(STATED EXERCISE): Pick up the review of the novel Semiosis below and continue writing it from its last sentence.

(EXCERPTED TEXT):
Semiosis

Did you know plants communicate with each other? According to NPR science correspondent Robert Krulwich: "What feels to us like a quiet day in the forest may in fact be a hurly-burly of wafting, pulsing, clicking plant-to-plant communication. And sometimes the chatter leaps across species lines." Sue Burke, in her debut novel, Semiosis, spins this knowledge into a remarkable tale of interspecies interaction.

From an Earth devastated by global warming, 50 people journey to a similar planet, where "stars without constellations and legends shone overhead," and barks and roars fill the nights. On the now-named Commonwealth of Pax, they hope to create a society in full harmony with nature, but come to realize that while the fauna poses dangers, the flora is the bigger problem. "We were civilians in a warlord's territory. We were in a genuine battleground." The settlers believe plants can't outthink humans. They are wrong.

(Click-target data)
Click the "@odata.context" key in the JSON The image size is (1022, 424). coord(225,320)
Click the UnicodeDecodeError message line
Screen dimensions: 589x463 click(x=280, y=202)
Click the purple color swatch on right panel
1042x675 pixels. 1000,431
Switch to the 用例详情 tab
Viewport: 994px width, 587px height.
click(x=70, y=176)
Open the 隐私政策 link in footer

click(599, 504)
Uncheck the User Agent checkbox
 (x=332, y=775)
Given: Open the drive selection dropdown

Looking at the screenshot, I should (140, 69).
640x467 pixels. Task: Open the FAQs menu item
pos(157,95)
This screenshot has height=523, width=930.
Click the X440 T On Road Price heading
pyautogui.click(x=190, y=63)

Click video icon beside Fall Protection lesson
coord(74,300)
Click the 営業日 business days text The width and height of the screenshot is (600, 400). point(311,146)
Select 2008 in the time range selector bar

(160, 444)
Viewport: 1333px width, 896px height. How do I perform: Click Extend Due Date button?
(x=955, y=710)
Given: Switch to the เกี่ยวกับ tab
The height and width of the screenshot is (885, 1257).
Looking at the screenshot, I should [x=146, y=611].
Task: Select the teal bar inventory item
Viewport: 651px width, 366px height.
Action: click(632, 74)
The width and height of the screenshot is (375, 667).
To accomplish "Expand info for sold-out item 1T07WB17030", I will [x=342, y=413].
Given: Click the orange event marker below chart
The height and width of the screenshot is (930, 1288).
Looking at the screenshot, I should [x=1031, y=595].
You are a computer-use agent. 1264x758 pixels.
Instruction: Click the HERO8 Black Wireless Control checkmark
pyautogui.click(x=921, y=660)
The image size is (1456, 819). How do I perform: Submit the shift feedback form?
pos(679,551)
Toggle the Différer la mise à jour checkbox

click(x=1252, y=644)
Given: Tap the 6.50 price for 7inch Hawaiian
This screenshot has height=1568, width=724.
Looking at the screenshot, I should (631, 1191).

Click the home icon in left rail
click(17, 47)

(TASK RESULT):
Burke's world-building is phenomenal: animals (playful furry fippocats, vicious ground eagles); snow vines and evil orange trees; remnants of the Glassmakers, earlier alien colonists. Told by characters over a span of a century, her most audacious creation in Semiosis is the rainbow bamboo, discovered in year 34. The colonists sense the bamboo is friendly; in turn, "he" recognizes them as an intelligent species like himself. Communication is needed.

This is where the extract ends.